Reconstitution of the concentrate and further dilution of the solution, as well as subsequent handling, should be performed under controlled, validated aseptic conditions.

For dilution of the concentrate, use one of the following solutions:

• 0.9% sodium chloride solution,
• 0.9% sodium chloride solution with 5% glucose solution (1:1) (the resulting solution contains 0.45% sodium chloride and 2.5% glucose).

If it is not possible to hydrate the patient before administration of cisplatin, the concentrate can be diluted with a mixture of 0.9% sodium chloride solution and 5% mannitol solution (1:1) (the resulting solution contains 0.45% sodium chloride and 2.5% mannitol).

Preparing the cisplatin solution for infusion

The required amount (dose) of cisplatin concentrate at a concentration of 1 mg/ml should be diluted with 1-2 liters of one of the above-mentioned solutions. The diluted solution should be administered only as an intravenous infusion. Only a clear, colorless solution that does not contain any visible particles should be administered.

Cytotoxic medicines can only be prepared by personnel who have been adequately trained and have knowledge of the products used, and under conditions that ensure their proper preparation and administration.

Similarly, as with other cytotoxic agents, handling cisplatin requires extreme caution: gloves, face mask, and protective clothing should be worn. If possible, all procedures with cisplatin should be performed under a fume cupboard. Contact with the skin and/or mucous membranes should be avoided. Pregnant women should not work with cisplatin.

Contact of the medicine with the skin: wash the skin with plenty of water. If a burning sensation occurs, apply a cream (note: in some individuals sensitive to platinum, skin reactions may occur).

Spilled solution should be wiped up (after wearing gloves) with a sponge intended for this purpose. The surface should be rinsed twice with water. The solution and sponges should be placed in a plastic bag and sealed. In case of spillage, all materials that have come into contact with cisplatin should be stored and disposed of according to local procedures for the disposal of cytotoxic preparations.

Disposal of leftover medicine

Any unused product or waste material should be disposed of in accordance with local regulations.

Incompatibilities

Cisplatin reacts with aluminum, resulting in the formation of a black platinum precipitate.
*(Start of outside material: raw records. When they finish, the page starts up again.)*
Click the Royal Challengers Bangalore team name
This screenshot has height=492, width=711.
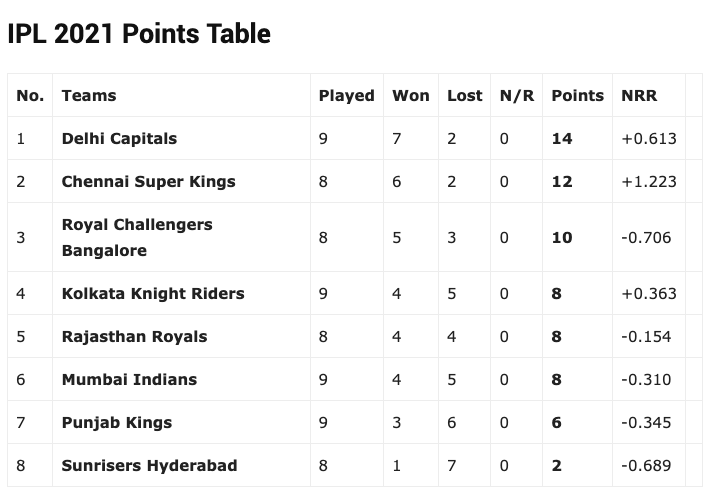(x=137, y=237)
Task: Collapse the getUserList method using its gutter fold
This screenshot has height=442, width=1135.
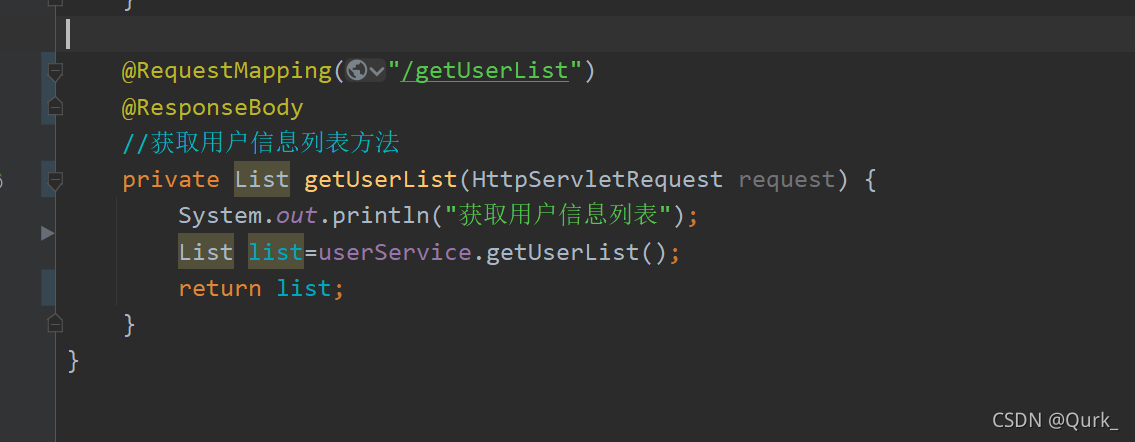Action: pos(55,180)

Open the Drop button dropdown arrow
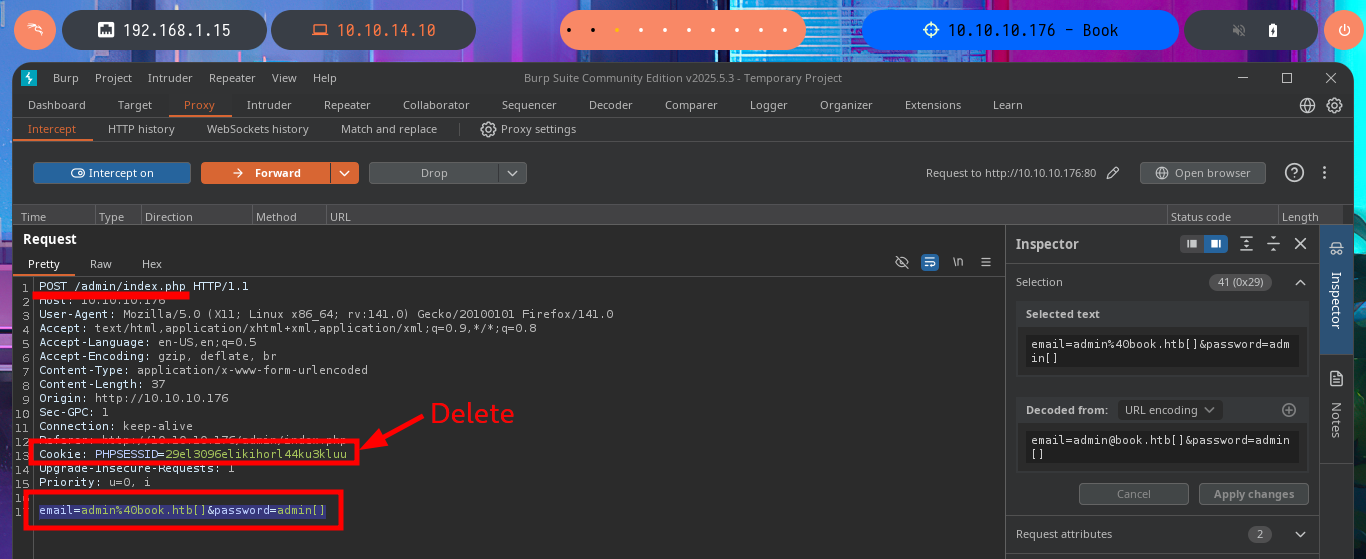[513, 173]
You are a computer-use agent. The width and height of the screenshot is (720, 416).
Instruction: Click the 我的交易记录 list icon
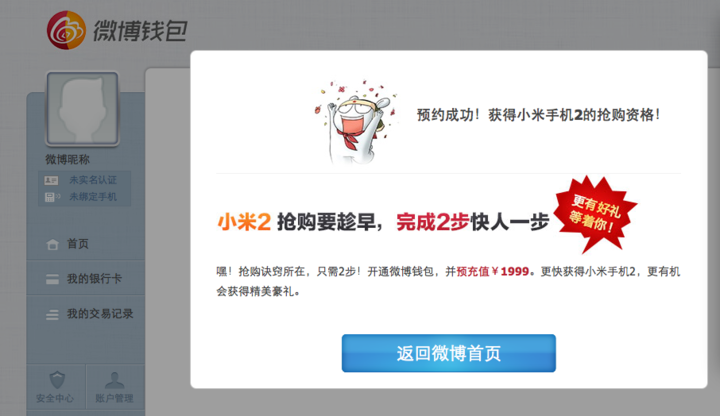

Therefore, it is essential to avoid equipment containing aluminum parts (intravenous infusion sets, needles, catheters, syringes) that may come into contact with cisplatin.

The cisplatin concentrate at a concentration of 1 mg/ml should not be diluted with 5% glucose solution or 5% mannitol solution alone, but only with a mixture containing additional sodium chloride.

Antidotes (e.g., sodium thiosulfate), bicarbonates (sodium bicarbonate), sulfates, fluorouracil, and paclitaxel can inactivate cisplatin in infusion sets.